In the sixties, drugs known as Calcium Antagonist Blockers or Calcium Channel Blockers (CCBs) were introduced into cardiovascular medicine and have since become one of the most commonly prescribed drugs in the treatment of  heart diseases.

Calcium Channel blockers are used for treating

  • Hypertension
  • Angina Pectoris
  • Cardiac Arrhythmias
  • Left Ventricular Diastolic Dysfunction
  • Raynaud’s phenomenon      
  • Migraine       
  • Esophageal Spasm
  • Cardiomyopathy  

CCBs can also be used after a heart attack if the patient cannot tolerate beta blocking drugs.

The main function of a  Calcium Channel Blocker is to reduce the blood pressure. They do so by disrupting the calcium conduction of calcium channels.Hence they are employed in Hypertensive emergencies  when there is an urgent need to reduce the blood pressure in order to prevent or limit target organ damage.This action makes it one of the best options for usage upon people with hypertension.       

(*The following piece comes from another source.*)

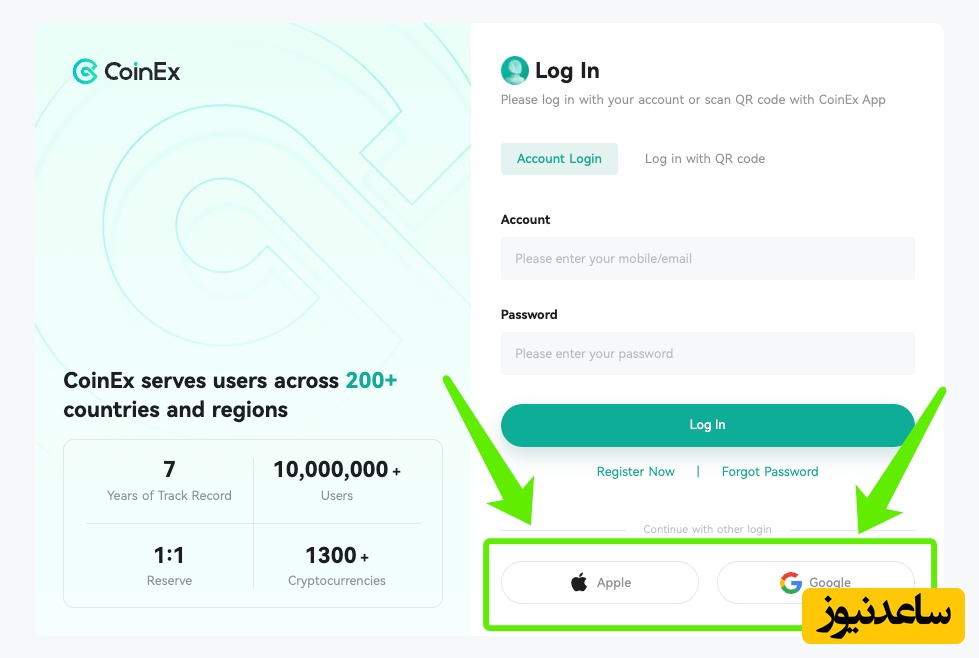Click the 1:1 Reserve stat
The image size is (979, 658).
coord(169,566)
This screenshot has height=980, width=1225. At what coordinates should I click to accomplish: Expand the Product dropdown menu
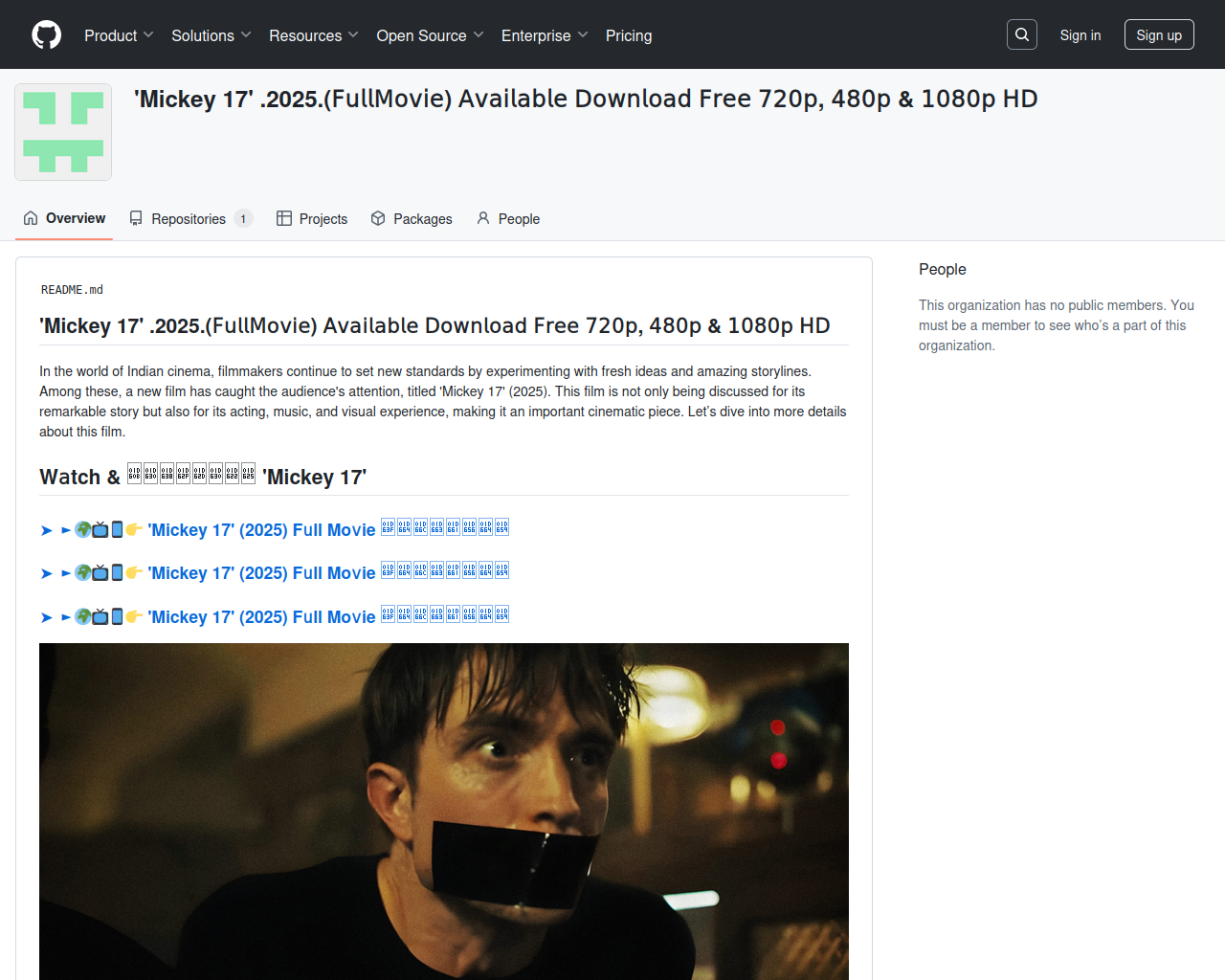(x=119, y=35)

The heart needs Oxygen to pump blood and when the heart works harder it will need more Oxygen. When the supply of Oxygen to the heart becomes inadequate, Angina (heart pain) occurs. CCBs reduce the pressure in the arteries by dilating it, thus making it easier for the heart to pump blood and reducing the need for Oxygen. CCBs are also capable of slowing the rate of heart beat. Thus they are used for the treatment of abnormally rapid heart rhythms.

Common Calcium Channel Blockers used are:

  • Nimodipine (Nimotop)
  • Felodipine (Plendil)
  • Nisoldipine (Sular)
  • Isradipine (Dynacirc)
  • Nifedipine (Adalat,Procardia)
  • Nicardipine (Cardene) and
  • Clevidipine (Cleviprex)
  • Amlodipine
  • Verapamil
  • Diltiazem

Drug interactions must be considered while treating patients with Comorbid conditions ( presence of one or more diseases along with the heart disorder ) as they may have to be administered more than one drug. 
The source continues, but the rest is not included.